Integrating it with rchain.cloud looks interesting, but that wouldn't be core-dev. I think @tschoffelen would be the main point of contact there.

Also, the core-dev label is reserved for Bounties for Development work selected by Medha for the core dev team. The measure of completion is that a PR is accepted in https://github.com/rchain/rchain . (see #273 and Bounty Task Guides)

As for a budget, I don't see how to do that in the current climate; see #1012.

dckc commented 6 years ago

Oh... @allancto tells me that @KellyAtPyrofex is trying to get a relevant PR reviewed. That would qualify it for the core-dev label. Normally the PR has to get merged during the pay period, and October is over. But maybe it could work out.

JoshOrndorff commented 6 years ago

I'd really love to learn how this works. Please LMK when you can give a tour. I've tried to build on my own and posted the problems I encountered on discord.

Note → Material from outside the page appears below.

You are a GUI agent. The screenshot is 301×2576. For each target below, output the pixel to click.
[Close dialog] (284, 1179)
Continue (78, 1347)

glenbraun commented 6 years ago

I think it is interesting to write a parser. It is certainly useful to have a way to get the RhoTypes protobufs for any given Rholang code (assuming that's the data model this parser would use). I would like to point out a way that you can use RChain itself to get the protobufs for any valid Rholang. @"parser"!( { new c, stdout(rho:io:stdout) in { contract c(x) = { stdout!(*x) } } }) Using a client we can listenForDataAtName "parser" and receive the protobufs for the Rholang in the curly brackets. That is, just wrap any valid Rholang in curly brackets, send it on a name and then listen for that using a client, you'll get the protobufs graph of the Rholang. For example, the code above looks like this: { "news": [ { "bindCount": 2, "p": { "receives": [ { "binds": [ { "patterns": [ { "exprs": [ { "eVarBody": { "v": { "freeVar": 0 } } } ], "connectiveUsed": true } ], "source": { "exprs": [ { "eVarBody": { "v": { "boundVar": 1 } } } ], "locallyFree": "Ag==" }, "freeCount": 1 } ], "body": { "sends": [ { "chan": { "exprs": [ { "eVarBody": { "v": { "boundVar": 1 } } } ], "locallyFree": "Ag==" }, "data": [ { "exprs": [ { "eVarBody": { "v": { "boundVar": 0 } } } ], "locallyFree": "AQ==" } ], "locallyFree": "Aw==" } ], "locallyFree": "Aw==" }, "persistent": true, "bindCount": 1, "locallyFree": "Aw==" } ], "locallyFree": "Aw==" }, "uri": [ "rho:io:stdout" ] } ] } I know we won't be able to send on public names in the future and will have to use a private name, but the concept is the same.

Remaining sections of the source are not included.